Free Burma Rangers





The Free Burma Rangers (FBR) is a multi-ethnic humanitarian service movement working to bring help, hope and love to people in the conflict zones of Burma, Iraq, and Sudan. Working in conjunction with local ethnic pro-democracy groups, FBR trains, supplies, and later coordinates with what become highly mobile multipurpose relief teams. After training these teams provide critical emergency medical care, shelter, food, clothing and human rights documentation in their home regions.

Burma Conflict

The situation in Burma is as complex as it is long. Over 60 years of civil war have left Burma one of the poorest countries in the world.

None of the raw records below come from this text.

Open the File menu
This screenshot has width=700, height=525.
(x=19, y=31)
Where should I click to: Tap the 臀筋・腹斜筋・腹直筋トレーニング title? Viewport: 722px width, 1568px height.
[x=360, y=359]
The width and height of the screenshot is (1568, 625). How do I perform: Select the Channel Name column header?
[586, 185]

During this time, successive military dictatorships killed thousands of their own people and displaced millions in resistance areas. The resulting power vacuum has created a situation ripe for drug cultivation, child soldiers, acts of possible genocide, and starvation.

In recent years the government of Burma has taken many positive steps, including the election of a civilian government under the National League of Democracy (NLD). However, the Burmese military still retains significant political power, and they have yet to resolve many of the ongoing internal conflicts. With the world focused on the change in government, human rights abuses including rapes, murder, indiscriminate airstrikes, and kidnapping still continue to be reported in areas being attacked and occupied by the Burma Army.

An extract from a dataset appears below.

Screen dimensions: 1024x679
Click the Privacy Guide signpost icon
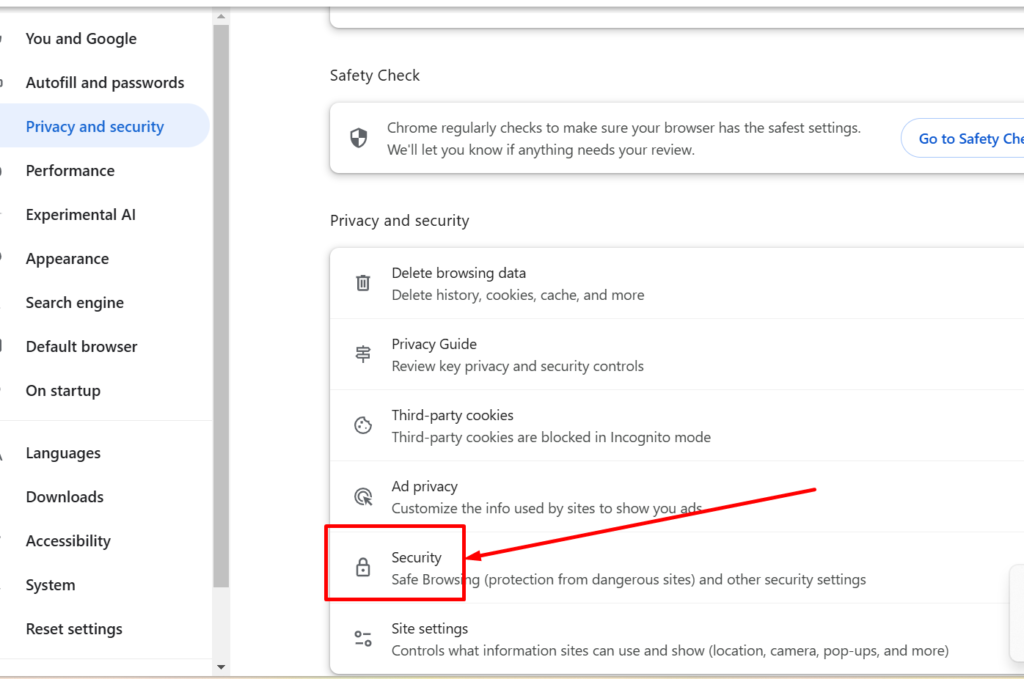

To read the English Day of Prayer magazine, click the photo above. Additional languages are available below.
To read the English Day of Prayer magazine, click the photo above. Additional languages are available below.

Global Day of Prayer for Burma 2019

10 March 2019

On the cover of this year’s Day of Prayer magazine is Naw Moo Day Wah, whom we first met after she was shot by the Burma Army in 2001. She was eight years old then and when we met her again in January 2018 she was married and had a new baby. “Will the Burma Army attack again, will  I have to run again?” she asked. Two months later the Burma Army did attack and she did run again.

A few months later, we met Naw Paw Tha, whose husband, an NGO worker, was gunned down by the Burma Army in March 2018. She is in hiding now with her seven children and no justice has been done. Instead, the Burma Army continues to build up its forces near where she and over 2,500 displaced Karen live in northern Karen State. We prayed with her in the jungle after her husband was killed and are helping her and her children. When we gave her a medal in honor of her husband she started to cry. This broke my heart and I
asked God to help us.

Over 25 years of working in Burma and still murders, shootings, and displacements like this go on. The Burma Army attacks its own people with impunity and there is no change in this. This is tragic and would seem hopeless except we know God cares and that the prayers of people change things. So as you read this year’s magazine, please pray and ask God how to pray. Please pray for love over hate, justice over revenge, freedom over slavery, reconciliation over unforgiveness. Jesus gives us the power to do this when we ask Him. In the midst of evil and suffering we do see God’s love shine through people as they choose to help
each other in the face of great odds. God only has us do what He helps us to do. We do not have to and cannot help everyone, but we each can help those that God puts in front of us to help. It is the power of Jesus that enables us to help others and brings new life and hope for all of us.

Thank you for caring, praying, and helping.